For every point of the plane $$\pi$$, we can consider three parametric equations as a system of equations with two unknowns, $$\lambda$$ and $$\mu$$, that must have only one solution. Therefore the system is: $$$\left. \begin{array}{rcl}x-a_1 &=&\lambda \cdot u_1 +\mu \cdot v_1 \\ y-a_2& = &\lambda \cdot u_2+\mu \cdot v_2 \\ z-a_3&=&\lambda \cdot u_3 +\mu \cdot v_3\end{array}\right\}$$$

It has to be compatible and determined and, therefore, the following determinant must be 0: $$$\left|\begin{matrix}x-a_1 & u_1 & v_1 \\ y-a_2 & u_2 & v_2 \\ z-a_3 & u_3 & v_3\end{matrix} \right|=0$$$ If we develop the previous determinant we obtain: $$$(u_2v_3-u_3v_2)\cdot x+(u_3v_1-u_1v_3)\cdot y+(u_1v_2-u_2v_1)\cdot z+ \\ +[-a_1(u_2v_3-u_3v_2)-a_2(u_3v_1-u_1v_3)-a_3(u_1v_2-u_2v_1)]=0$$$ And if we call $$A, B$$ and $$C$$ the coefficients of $$x, y, z$$, and $$D$$ the independent term, we obtain the linear equation: $$$Ax + By + Cz + D = 0$$$ which is known as the general, Cartesian or implicit equation of the plane.
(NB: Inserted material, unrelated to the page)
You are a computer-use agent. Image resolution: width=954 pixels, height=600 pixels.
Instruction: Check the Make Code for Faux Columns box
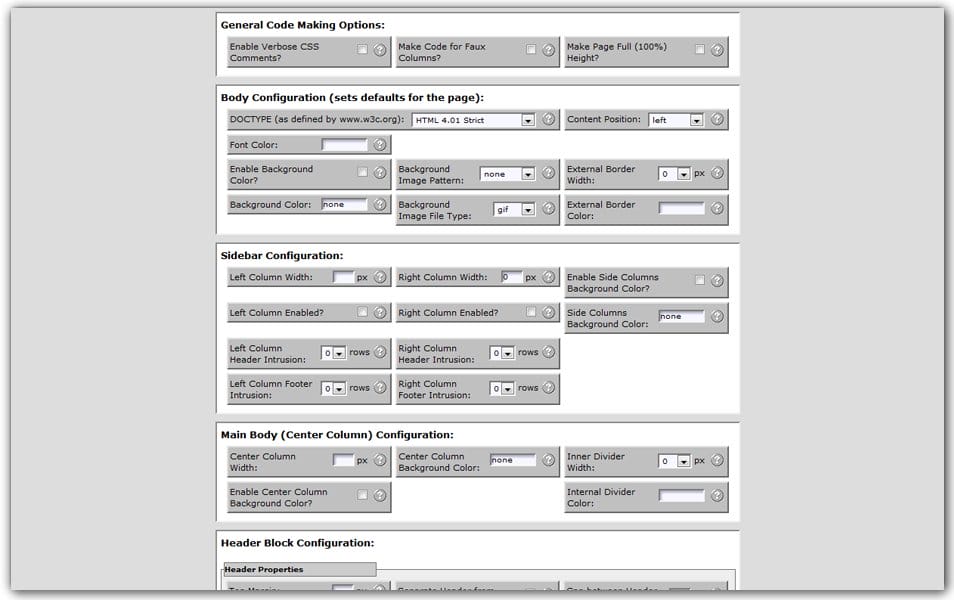[x=530, y=49]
Also the vector $$\overrightarrow{v} = (A, B, C)$$ is the vector perpendicular to the plane.

Consider points $$A = (1,-3, 5), B = (-2, 2,-1)$$ and $$C = (1,-1, 0)$$, and find the general equations of the plane that they determine.

The vector equation is: $$$(x, y, z) = (1,-3, 5) + \lambda \cdot (-3, 5,-6) + \mu \cdot (0, 2,-5)$$$ and the parametric equations are: $$$\left\{\begin{array}{rcl}x&=&1-3\lambda \\ y&=&-3+5\lambda+2\mu \\ z&=&5-6\lambda-5\mu \end{array}\right.$$$

If we write the determinant of the system and equate it to zero we have: $$$\left| \begin{matrix} x-1 & -3 & 0 \\ y+3 & 5 & 2 \\ z-5 & -6 & -5 \end{matrix}\right|=0$$$ And if we develop it: $$$\left| \begin{matrix} x-1 & -3 & 0 \\ y+3 & 5 & 2 \\ z-5 & -6 & -5 \end{matrix}\right|=-25(x-1)-6(z-5)-15(y+3)+12(x-1)=\\=-25x+25-6z+30-15y-45+12x-12=-13x-15y-6z-2=0$$$ An important characteristic of the general equation of the plane is that it allows us to obtain a normal vector by just looking at the equation.

If the equation is $$Ax + By + Cz + D = 0$$ then $$\overrightarrow{n}=(A,B,C)$$ is a normal vector of the plane. In our case $$\overrightarrow{n}=(-13,-15,-6)$$.